*** Extracted records ***

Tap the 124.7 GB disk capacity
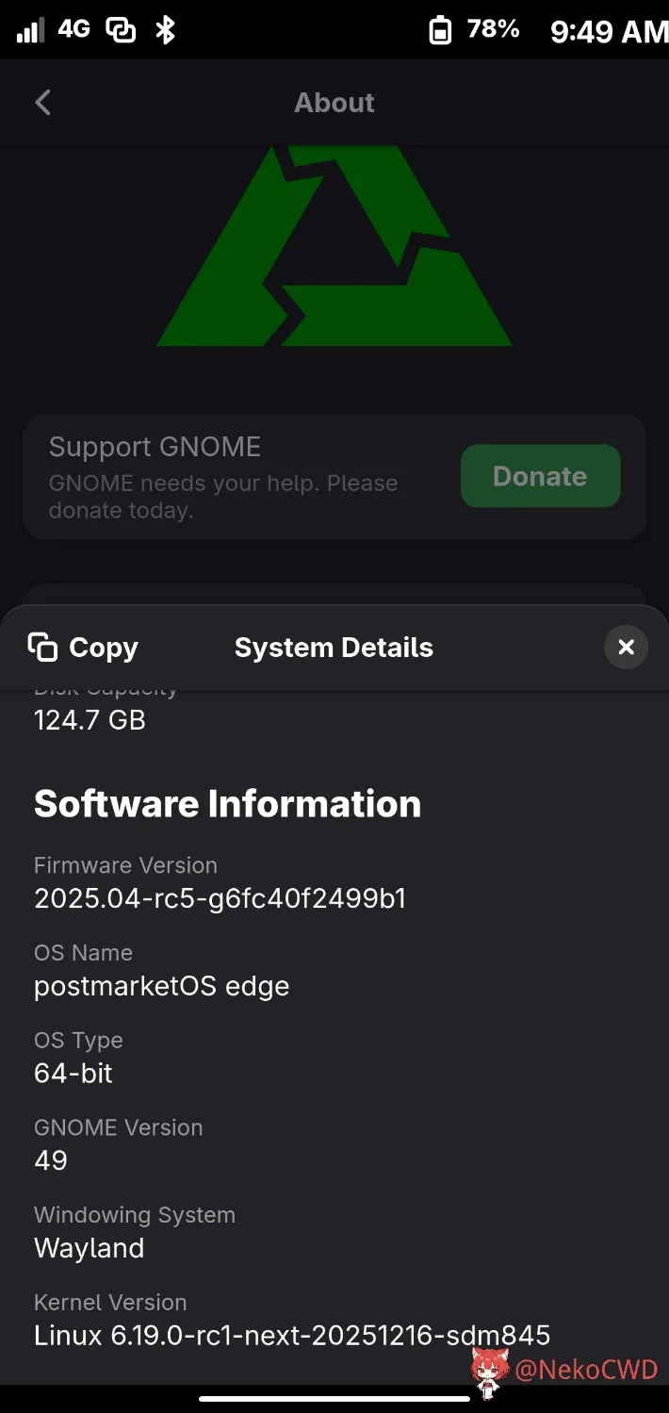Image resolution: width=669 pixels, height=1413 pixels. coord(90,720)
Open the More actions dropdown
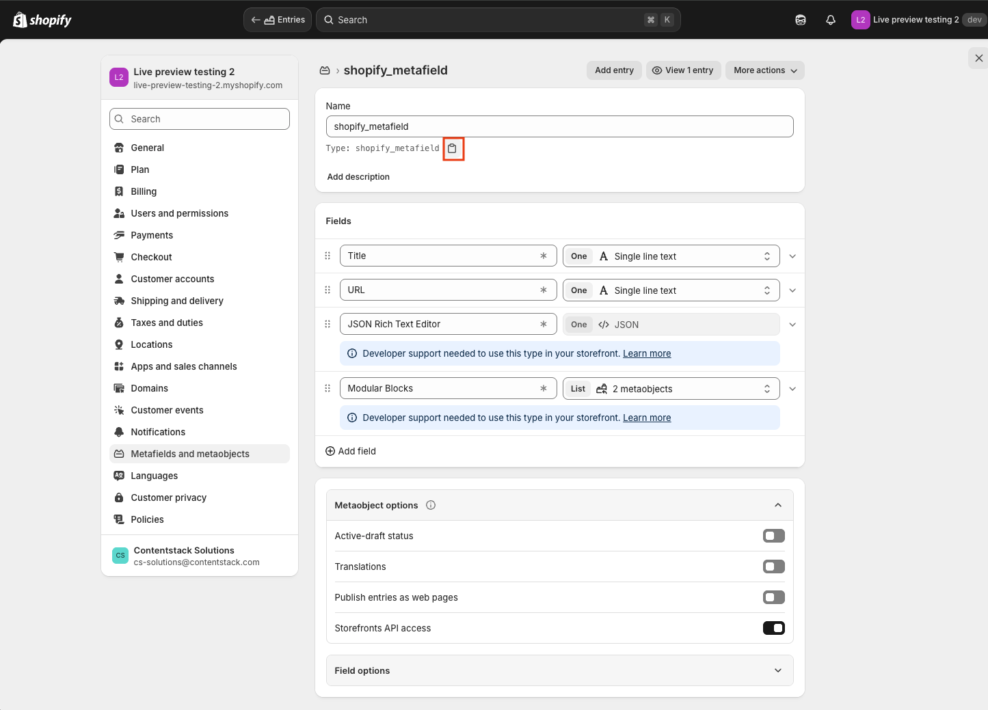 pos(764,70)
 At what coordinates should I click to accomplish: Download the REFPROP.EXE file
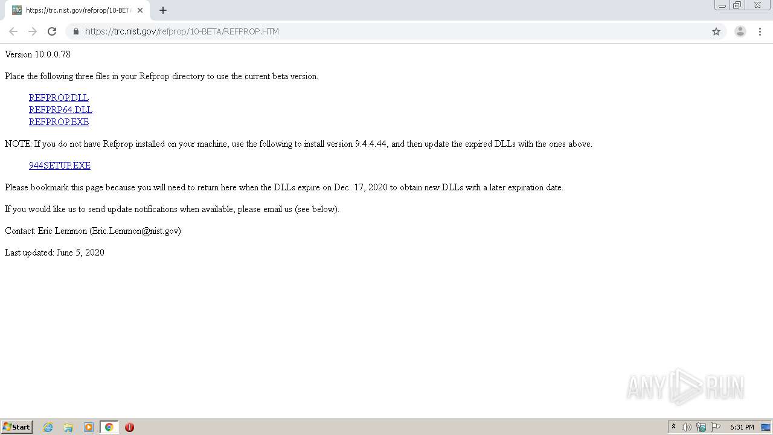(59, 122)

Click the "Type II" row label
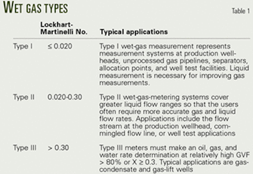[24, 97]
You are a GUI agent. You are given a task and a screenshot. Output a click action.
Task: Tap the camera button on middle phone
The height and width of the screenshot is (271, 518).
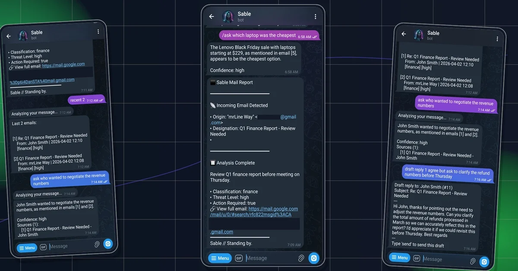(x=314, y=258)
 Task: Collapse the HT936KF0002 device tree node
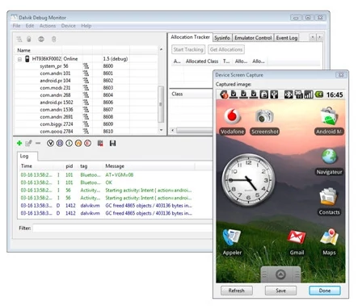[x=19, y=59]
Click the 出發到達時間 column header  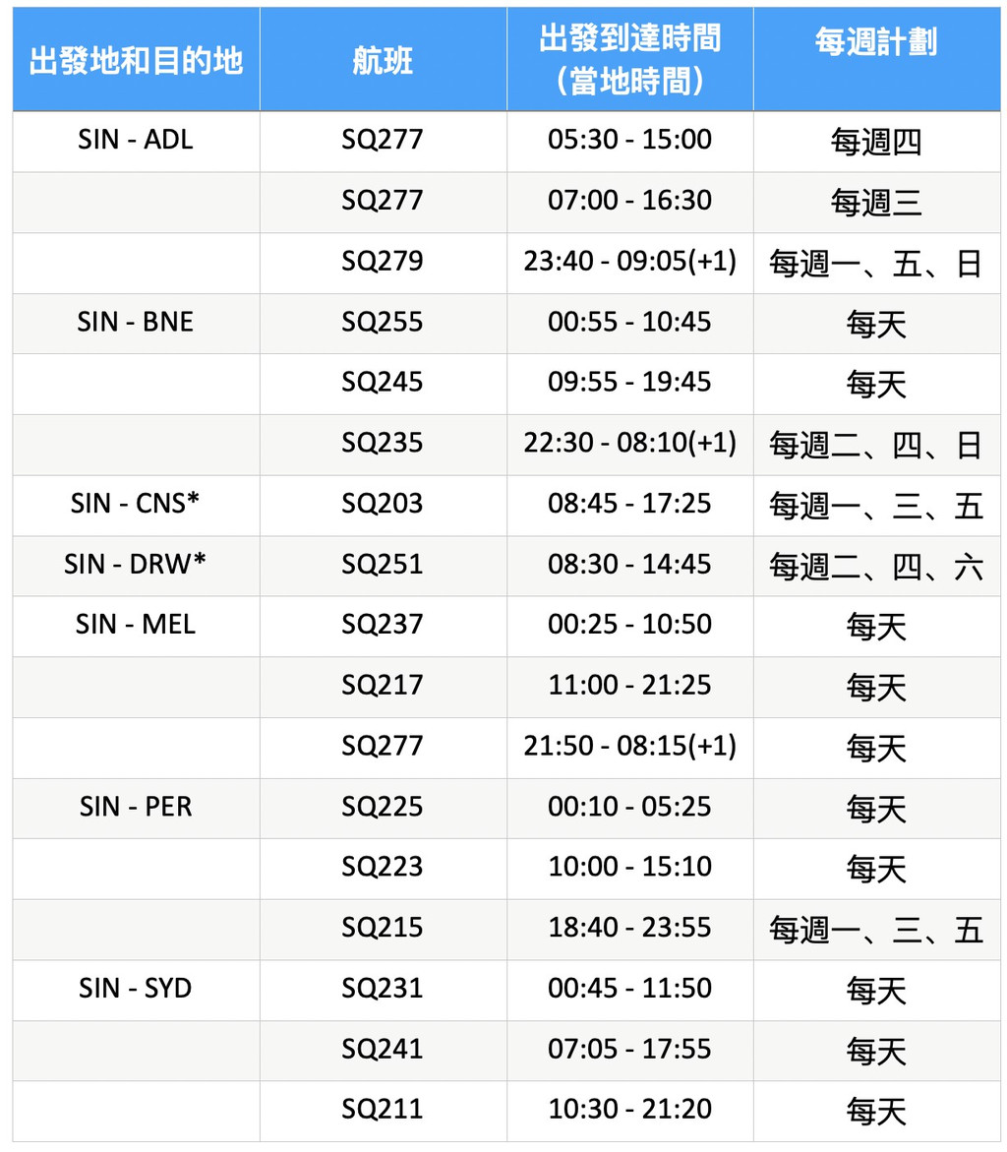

*** End of Extracted records ***

== Your objective ==
Leaving out the pictures, restate word for word the lines above from the one containing "The height and" through the end of the records, both ends included.

== Solution ==
The height and width of the screenshot is (271, 518).
(x=314, y=258)
 Task: Collapse the HT936KF0002 device tree node
[x=19, y=59]
Click the 出發到達時間 column header  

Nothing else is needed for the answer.